More than 40 MPs have left Sri Lankan President Gotabaya Rajapaksa’s coalition government.
MPs from parties aligned with Mr Rajapaksa’s Sri Lanka Podujana Peramuna (SLPP) led coalition said they would now independently represent themselves.
The move comes as the South Asian nation is grappling with power cuts and shortages because of an economic and foreign exchange crisis.
This has led to mass protests demanding Mr Rajapaksa’s resignation.
It is unclear what the implications of the MPs’ actions are at this point. They have distanced themselves from the government, but have not extended support to the opposition.
It could, however, call into question the prime minister’s authority over the parliament.
Mr Rajapaksa’s cabinet has already resigned, but both the president and his brother, Prime Minister Mahinda Rajapaksa, have so far refused to step down.
Instead, the president called on opposition parties to help him form a national government and accept cabinet portfolios. They have all refused and have reiterated demands for him to resign.
“What the people want is for this president and the entire government to step down,” said Sajith Premadasa, leader of the Samagi Jana Balawegaya, Sri Lanka’s main opposition alliance.
On Tuesday, a freshly appointed finance minister also announced he was quitting the job, less than 24 hours after accepting the post. Ali Sabry, a close ally of President Rajapaksa, said he would give up his parliament seat for someone outside politics who might be “suitable to handle the situation”.
Meanwhile, anti-government protests continued on Tuesday in major cities across the country.
“People can’t afford their daily rice, their dhal, their basic necessities. People can’t get on buses to come to work, to go to school,” one protester told reporters.
“How much worse can it get? There’s no petrol, there’s no diesel, kids can’t sit their exams because there’s no paper,” said another.
In the past days, demonstrations calling for the resignation of the president have picked up momentum.
The demonstrations mark a massive turnaround in popularity for Mr Rajapaksa, who swept into power with a majority win in 2019, promising stability and a “strong hand” to rule the country.

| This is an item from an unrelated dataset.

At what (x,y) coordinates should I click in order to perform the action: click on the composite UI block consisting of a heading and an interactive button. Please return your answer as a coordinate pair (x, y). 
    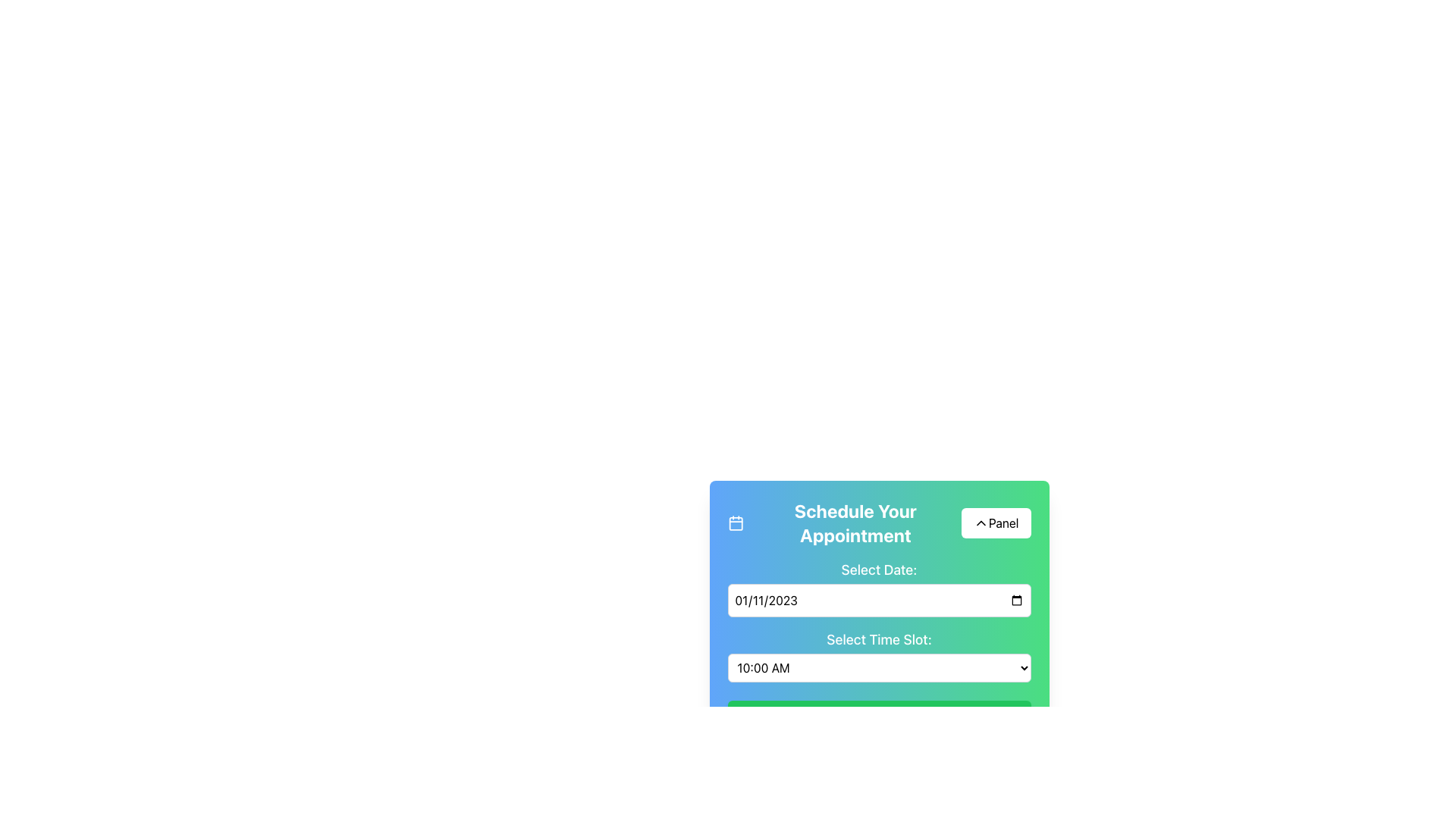
    Looking at the image, I should click on (879, 522).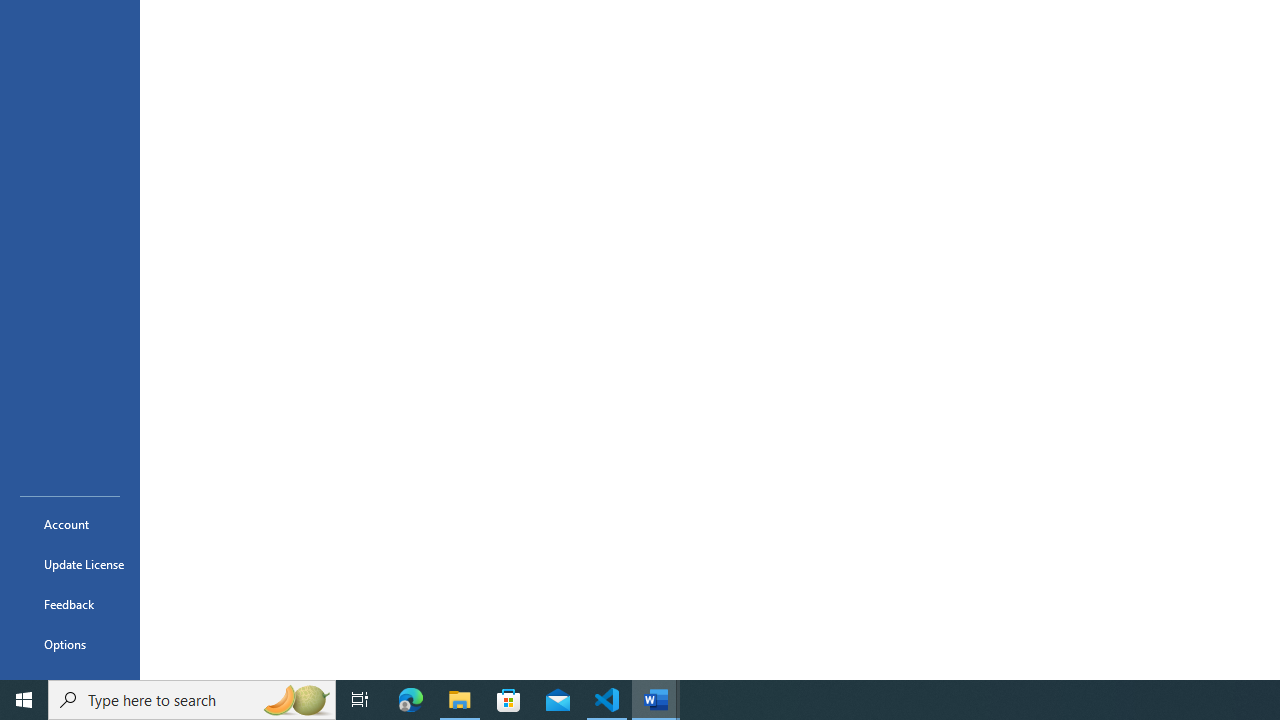 This screenshot has width=1280, height=720. What do you see at coordinates (69, 523) in the screenshot?
I see `'Account'` at bounding box center [69, 523].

Sri Lanka is now struggling to pay for imports of fuel and other goods because of a shortage of foreign exchange, which has exacerbated its worst economic crisis since independence from the UK in 1948. The country needs foreign currency to pay for imports of fuel.
“There are endless shortages of essentials, including fuel and cooking gas. Hospitals are on the verge of closing because there are no medicines,” Maithripala Sirisena, Sri Lanka’s former president and leader of the Sri Lanka Freedom Party that withdrew its support for Mr Rajapaksa’s coalition, told parliament. “At such a time, our party is on the side of the people.”